Lamb (Sweden 2021: Dir Valdimar Johannsson)
was the strangest story told at Mayhem this year and it is best to watch it with as little prior knowledge as possible. The cinematography is breathtaking and it presents the bleak Icelandic nature at its best. I was rather prepared to be bored since I was expecting a highly philosophical and pretentious piece of work. However, to my great surprise, the story absolutely captivated me and I did not care if anything portrayed on the screen was logical or not. Noomi Rapace (The Girl with a Dragon Tattoo) delivers a strong performance and conveys a multitude of emotions with very little dialogue. The style of this film made me think of Yorgos Lanthimos (Dogtooth): what a start for Valdimar Johannsson’s directing career.
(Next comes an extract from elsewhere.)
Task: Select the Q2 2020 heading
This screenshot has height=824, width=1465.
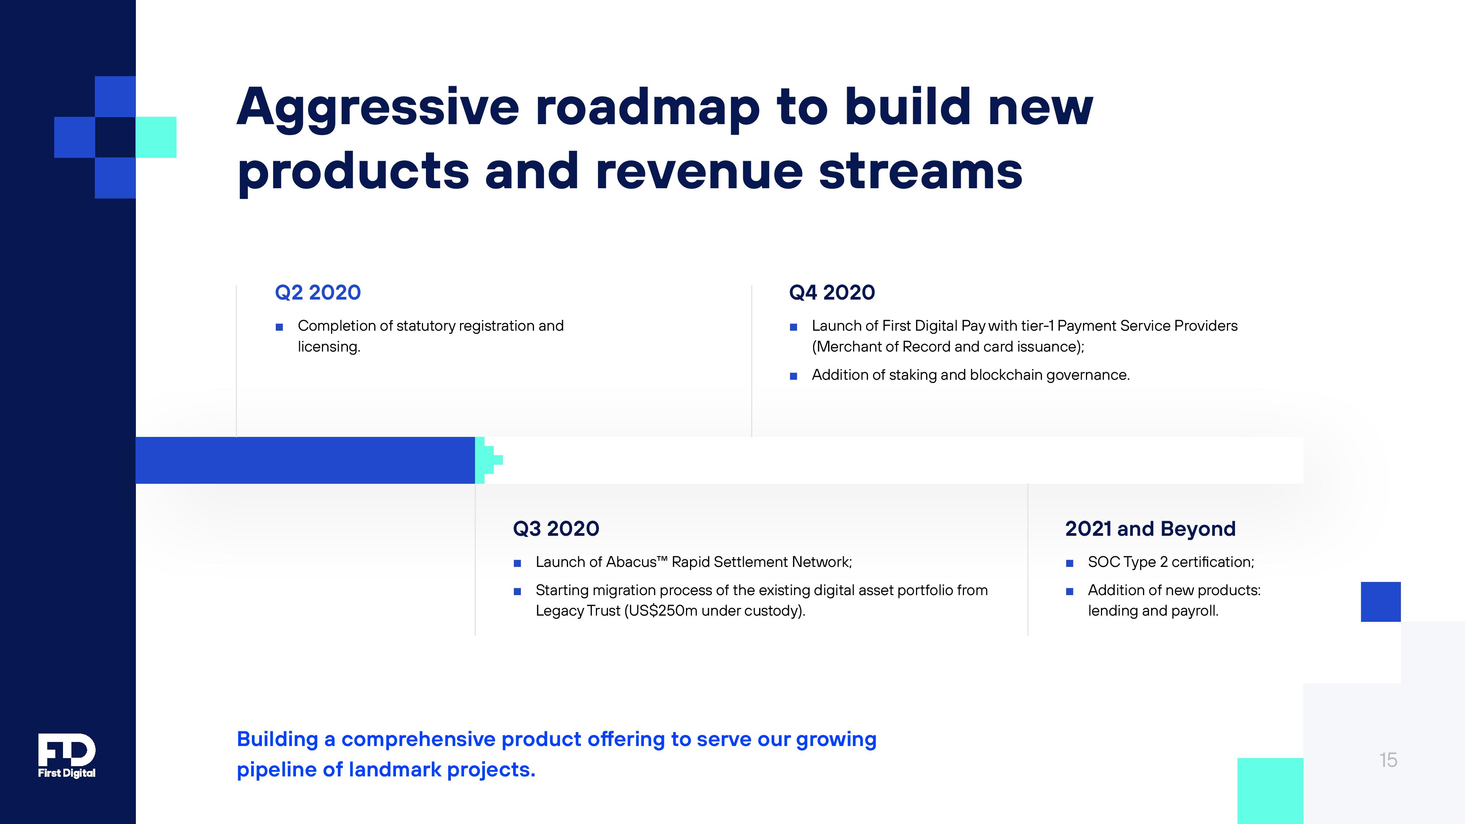Action: point(317,292)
The success of One Cut of the Dead confirmed that there is always appetite for quirky films. Beyond the Infinite Two Minutes (Japan 2020: Dir Junta Yamaguchi) follows very much in these footsteps in this rather feverish one-take sci-fi comedy. Kato (Kazunari Tosa) finds, to his great surprise, that a TV set in his cafe shows images from two minutes into the future. Throw in the woman he has a crush on, his friends, bad guys and an idea that if you use more than one screen, you can see even further into the future… This is fun and does not outstay its welcome over a 70-minute runtime. It was fresh, fun and a quirky ending to another excellent Mayhem.

Should you ever wander to the deepest darkest Nottingham in October, please consider coming and joining us in whatever Mayhem Steven and Chris decide to throw our way in 2022.